RiboProPipe is a pipeline for Ribosome Profiling analysis of any eukaryotic genome from Ensembl 75+ or later. It performs all the necessary pre-processing steps (quality control, filtering, trimming and size selection), filter reads mapped to rRNA, map to reference genome, counting on CDS for each gene and differential analysis from raw Ribosome Profiling data.

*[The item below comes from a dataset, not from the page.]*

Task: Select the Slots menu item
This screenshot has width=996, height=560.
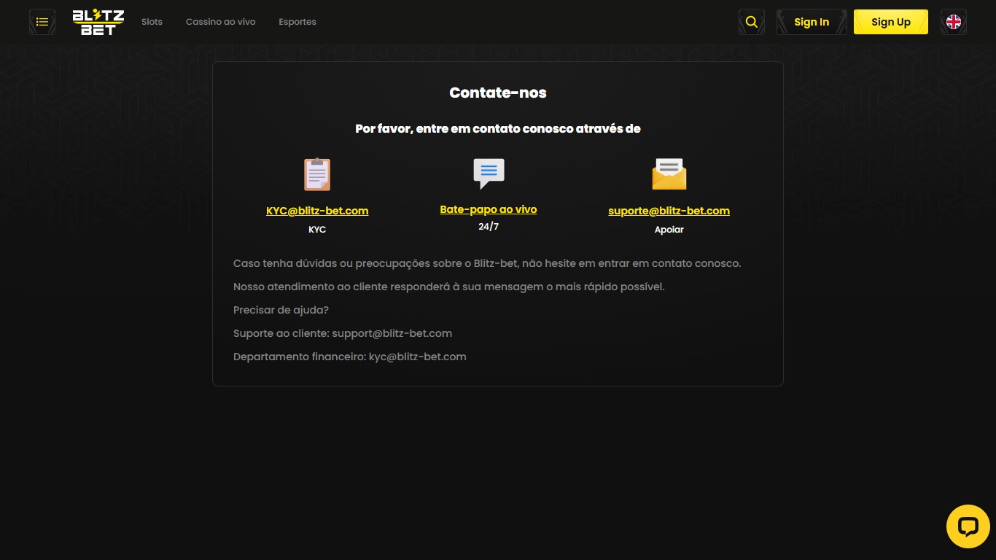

RiboProPipe can be used either via a standard Bash script with several options. It can be used to perform demultiplexing on multiplexed FASTQ (reads MUST begin with the index sequence). Availability of RNA-seq count data allows comparison of transcript abundance with riboseq counts, providing a proxy to analyse the regulation level during differential analysis. If you use FASTQ files (no demultiplexing), the extension has to be .fastq
A configuration file .conf is mandatory to launch the pipeline. Without RNA-seq count data, a tabulated design file -named target.txt- is needed. The user have to build rRNA and genome index files before start running the pipeline. If available, RNA-seq count files must be named: SAMPLENAME_mRNAcounts.txt for counts file and SAMPLENAME_mRNA.transcriptome.mapping.bam for mapping to transcriptome BAM files.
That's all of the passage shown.